[Dataset rows]

-- -- --

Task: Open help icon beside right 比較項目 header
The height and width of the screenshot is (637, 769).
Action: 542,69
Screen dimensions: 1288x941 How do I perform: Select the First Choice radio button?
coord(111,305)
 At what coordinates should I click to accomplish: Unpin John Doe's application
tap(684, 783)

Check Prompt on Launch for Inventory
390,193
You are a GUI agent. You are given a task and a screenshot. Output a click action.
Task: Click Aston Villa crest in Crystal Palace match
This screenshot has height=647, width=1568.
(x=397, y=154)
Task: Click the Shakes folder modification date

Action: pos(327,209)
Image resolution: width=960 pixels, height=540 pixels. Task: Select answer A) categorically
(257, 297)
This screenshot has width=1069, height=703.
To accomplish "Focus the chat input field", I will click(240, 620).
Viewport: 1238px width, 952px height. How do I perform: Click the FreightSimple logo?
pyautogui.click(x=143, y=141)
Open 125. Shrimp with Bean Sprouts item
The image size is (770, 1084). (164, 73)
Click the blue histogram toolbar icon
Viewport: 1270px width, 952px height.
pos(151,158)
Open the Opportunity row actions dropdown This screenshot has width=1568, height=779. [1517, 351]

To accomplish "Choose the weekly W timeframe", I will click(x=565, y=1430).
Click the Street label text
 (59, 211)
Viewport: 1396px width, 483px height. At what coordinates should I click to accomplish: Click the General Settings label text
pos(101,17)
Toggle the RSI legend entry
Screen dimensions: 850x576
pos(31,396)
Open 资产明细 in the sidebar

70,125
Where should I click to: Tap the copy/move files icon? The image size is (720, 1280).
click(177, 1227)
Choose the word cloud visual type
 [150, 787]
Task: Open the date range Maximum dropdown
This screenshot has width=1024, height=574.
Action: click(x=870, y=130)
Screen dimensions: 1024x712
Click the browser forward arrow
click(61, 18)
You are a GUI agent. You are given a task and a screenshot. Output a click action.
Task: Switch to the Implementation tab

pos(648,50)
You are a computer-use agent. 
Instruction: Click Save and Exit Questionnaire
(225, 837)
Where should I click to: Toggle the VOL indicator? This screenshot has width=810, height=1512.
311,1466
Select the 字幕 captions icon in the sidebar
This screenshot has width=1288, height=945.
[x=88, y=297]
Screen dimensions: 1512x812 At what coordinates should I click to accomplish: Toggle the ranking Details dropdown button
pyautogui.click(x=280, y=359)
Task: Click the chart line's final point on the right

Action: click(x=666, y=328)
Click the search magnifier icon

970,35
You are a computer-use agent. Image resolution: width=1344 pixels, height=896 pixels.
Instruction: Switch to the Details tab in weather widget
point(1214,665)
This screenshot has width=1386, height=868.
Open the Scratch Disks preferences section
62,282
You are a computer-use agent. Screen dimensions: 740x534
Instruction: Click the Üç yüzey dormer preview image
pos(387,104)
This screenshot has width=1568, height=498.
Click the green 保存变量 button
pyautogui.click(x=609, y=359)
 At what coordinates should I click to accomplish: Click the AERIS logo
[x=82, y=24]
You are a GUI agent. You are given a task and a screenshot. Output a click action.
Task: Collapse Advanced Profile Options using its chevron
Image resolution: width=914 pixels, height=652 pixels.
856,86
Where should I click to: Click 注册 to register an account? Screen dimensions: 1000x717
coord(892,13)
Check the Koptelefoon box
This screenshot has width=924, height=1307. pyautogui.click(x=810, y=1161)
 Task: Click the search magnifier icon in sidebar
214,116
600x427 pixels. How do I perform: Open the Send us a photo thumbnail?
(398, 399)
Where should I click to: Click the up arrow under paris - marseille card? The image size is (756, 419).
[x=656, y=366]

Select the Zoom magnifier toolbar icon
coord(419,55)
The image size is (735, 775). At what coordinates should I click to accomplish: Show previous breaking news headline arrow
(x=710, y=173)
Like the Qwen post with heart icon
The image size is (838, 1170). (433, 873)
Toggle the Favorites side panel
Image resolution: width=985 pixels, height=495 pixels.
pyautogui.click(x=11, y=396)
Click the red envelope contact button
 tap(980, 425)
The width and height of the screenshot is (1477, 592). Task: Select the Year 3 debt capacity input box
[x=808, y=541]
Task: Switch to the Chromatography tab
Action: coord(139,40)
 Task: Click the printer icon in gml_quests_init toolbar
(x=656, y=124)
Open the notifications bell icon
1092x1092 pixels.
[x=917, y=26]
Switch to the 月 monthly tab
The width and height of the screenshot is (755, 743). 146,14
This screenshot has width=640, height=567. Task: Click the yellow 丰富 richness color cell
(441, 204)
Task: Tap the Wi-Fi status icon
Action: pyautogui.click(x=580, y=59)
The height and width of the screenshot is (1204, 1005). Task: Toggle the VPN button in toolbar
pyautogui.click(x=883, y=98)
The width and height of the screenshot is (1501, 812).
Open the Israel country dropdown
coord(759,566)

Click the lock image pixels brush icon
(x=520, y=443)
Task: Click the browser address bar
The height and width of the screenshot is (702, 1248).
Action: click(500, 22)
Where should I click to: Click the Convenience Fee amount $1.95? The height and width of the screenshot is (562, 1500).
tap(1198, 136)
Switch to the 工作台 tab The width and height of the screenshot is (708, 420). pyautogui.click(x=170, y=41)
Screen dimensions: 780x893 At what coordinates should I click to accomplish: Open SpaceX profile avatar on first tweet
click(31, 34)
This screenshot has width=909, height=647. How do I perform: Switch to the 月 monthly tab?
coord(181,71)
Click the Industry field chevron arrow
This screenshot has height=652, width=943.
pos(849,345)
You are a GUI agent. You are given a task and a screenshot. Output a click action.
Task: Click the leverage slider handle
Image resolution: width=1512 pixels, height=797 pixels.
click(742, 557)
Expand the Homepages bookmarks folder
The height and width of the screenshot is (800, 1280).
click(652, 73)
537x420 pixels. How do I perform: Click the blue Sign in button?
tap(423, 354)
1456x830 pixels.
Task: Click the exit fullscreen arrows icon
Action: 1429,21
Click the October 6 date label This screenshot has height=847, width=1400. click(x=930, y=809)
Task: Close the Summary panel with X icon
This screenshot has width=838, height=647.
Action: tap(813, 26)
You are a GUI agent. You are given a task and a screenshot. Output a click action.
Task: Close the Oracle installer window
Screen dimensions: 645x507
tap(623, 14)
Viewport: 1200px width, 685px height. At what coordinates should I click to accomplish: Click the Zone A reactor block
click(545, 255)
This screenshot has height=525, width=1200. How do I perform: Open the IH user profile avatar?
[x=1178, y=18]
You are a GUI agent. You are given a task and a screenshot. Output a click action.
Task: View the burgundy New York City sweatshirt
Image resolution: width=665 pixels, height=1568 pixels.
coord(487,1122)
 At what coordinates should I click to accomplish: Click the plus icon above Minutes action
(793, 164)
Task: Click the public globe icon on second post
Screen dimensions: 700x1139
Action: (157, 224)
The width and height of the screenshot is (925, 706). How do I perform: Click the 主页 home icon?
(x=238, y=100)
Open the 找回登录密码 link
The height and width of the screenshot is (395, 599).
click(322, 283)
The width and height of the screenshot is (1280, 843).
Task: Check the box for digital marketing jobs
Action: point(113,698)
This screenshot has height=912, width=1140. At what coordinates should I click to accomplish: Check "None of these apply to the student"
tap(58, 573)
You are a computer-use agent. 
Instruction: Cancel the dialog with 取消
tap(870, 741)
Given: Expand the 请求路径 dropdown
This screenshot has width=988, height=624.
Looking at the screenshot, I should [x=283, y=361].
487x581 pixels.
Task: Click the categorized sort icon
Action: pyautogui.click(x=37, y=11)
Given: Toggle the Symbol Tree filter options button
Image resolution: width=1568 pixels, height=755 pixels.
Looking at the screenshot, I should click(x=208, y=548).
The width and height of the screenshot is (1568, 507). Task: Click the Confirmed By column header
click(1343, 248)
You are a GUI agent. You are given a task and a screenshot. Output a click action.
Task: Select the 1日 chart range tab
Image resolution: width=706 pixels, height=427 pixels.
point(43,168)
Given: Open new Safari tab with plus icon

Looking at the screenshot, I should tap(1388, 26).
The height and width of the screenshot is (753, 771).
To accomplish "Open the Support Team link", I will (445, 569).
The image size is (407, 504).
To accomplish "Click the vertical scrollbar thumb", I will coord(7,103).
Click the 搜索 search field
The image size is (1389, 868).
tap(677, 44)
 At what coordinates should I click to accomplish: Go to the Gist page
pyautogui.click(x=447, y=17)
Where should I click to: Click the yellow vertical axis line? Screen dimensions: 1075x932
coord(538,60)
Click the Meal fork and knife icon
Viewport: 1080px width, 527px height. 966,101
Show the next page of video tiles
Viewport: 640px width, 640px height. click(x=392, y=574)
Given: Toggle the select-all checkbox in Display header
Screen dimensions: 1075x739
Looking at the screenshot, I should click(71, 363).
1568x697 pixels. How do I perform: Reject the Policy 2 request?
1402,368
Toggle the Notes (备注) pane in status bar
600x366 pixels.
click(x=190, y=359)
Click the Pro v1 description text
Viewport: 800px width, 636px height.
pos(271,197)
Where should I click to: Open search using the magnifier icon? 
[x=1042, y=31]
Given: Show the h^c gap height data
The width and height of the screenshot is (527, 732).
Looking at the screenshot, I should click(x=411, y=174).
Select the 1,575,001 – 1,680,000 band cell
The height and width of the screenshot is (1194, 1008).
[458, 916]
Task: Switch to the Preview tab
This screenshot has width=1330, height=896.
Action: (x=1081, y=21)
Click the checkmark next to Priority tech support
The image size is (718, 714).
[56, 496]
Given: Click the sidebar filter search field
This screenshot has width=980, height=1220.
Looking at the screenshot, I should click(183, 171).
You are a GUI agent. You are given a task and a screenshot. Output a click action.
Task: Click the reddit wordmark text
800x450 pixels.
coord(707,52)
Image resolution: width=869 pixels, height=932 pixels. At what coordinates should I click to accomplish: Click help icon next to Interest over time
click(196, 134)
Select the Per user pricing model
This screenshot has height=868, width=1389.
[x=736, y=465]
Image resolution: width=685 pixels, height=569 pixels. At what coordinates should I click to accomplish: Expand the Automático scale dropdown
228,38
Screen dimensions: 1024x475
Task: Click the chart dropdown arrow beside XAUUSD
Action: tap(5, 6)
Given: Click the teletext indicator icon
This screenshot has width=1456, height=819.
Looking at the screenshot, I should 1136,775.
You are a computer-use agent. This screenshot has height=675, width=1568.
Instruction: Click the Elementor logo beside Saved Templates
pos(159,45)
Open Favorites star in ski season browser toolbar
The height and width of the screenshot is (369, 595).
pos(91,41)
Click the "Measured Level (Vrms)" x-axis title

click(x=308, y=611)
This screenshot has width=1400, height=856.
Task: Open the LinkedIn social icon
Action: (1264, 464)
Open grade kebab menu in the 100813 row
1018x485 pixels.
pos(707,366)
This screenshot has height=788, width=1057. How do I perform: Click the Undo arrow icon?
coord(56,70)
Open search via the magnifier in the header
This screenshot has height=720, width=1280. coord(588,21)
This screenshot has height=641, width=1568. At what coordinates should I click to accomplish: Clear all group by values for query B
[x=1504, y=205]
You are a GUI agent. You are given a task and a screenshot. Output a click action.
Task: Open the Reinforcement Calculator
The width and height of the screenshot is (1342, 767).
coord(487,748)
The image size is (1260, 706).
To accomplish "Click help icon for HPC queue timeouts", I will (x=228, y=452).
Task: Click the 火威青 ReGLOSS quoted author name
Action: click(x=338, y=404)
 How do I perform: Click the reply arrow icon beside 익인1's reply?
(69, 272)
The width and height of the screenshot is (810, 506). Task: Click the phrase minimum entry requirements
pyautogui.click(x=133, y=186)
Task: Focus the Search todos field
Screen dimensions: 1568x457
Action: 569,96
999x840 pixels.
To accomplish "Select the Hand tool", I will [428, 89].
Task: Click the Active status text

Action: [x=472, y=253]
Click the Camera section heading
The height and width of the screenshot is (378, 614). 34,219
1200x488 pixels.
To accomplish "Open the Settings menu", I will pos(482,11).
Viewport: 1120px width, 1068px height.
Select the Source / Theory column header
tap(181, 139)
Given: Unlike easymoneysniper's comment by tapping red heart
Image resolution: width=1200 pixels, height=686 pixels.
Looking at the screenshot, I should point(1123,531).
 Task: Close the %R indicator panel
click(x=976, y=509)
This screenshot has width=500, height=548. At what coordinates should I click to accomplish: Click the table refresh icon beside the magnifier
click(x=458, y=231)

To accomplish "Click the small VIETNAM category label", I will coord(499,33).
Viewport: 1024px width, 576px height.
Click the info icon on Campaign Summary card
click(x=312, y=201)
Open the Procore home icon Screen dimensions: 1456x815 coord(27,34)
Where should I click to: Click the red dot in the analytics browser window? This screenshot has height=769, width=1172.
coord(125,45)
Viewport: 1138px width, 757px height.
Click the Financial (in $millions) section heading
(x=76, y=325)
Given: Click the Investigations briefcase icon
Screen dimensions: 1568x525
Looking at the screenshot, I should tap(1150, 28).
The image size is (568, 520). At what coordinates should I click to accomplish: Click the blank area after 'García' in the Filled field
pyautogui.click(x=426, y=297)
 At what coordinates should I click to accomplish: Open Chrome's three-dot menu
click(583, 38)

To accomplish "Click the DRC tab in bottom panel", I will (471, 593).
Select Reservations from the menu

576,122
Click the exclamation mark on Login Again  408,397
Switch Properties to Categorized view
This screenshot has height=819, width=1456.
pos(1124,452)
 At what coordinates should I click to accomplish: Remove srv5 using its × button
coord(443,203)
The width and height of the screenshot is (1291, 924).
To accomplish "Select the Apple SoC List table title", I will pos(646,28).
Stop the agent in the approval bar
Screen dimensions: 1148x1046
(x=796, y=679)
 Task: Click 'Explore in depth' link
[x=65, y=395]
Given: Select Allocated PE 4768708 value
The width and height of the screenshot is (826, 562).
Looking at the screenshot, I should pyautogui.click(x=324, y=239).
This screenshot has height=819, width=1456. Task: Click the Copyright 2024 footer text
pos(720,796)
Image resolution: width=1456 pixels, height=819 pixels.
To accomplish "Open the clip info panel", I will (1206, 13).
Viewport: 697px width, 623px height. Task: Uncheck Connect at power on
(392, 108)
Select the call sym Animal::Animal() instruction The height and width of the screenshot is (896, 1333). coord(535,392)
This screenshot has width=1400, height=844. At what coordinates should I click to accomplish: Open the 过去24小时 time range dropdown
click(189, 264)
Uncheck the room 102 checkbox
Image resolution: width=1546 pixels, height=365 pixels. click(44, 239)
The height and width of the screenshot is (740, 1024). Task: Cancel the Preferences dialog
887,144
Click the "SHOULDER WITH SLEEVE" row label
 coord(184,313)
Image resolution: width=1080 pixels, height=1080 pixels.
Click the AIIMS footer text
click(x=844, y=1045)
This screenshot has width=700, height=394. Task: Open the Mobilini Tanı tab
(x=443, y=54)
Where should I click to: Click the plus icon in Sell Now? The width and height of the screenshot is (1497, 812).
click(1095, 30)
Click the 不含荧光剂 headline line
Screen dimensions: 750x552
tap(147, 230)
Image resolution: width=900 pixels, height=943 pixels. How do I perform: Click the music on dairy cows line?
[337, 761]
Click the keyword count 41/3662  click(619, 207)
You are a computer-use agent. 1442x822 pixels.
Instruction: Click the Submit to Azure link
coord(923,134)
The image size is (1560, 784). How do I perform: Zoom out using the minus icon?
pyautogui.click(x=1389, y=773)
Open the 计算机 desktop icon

-- -- --

- _Description of the task_:
Copy out the lines of the records word for word, starting with the line that contains "The image size is (735, 775)." and ending with the line that contains "The image size is (838, 1170). (433, 873)".

- _Task output_:
The image size is (735, 775). At what coordinates should I click to accomplish: Show previous breaking news headline arrow
(x=710, y=173)
Like the Qwen post with heart icon
The image size is (838, 1170). (433, 873)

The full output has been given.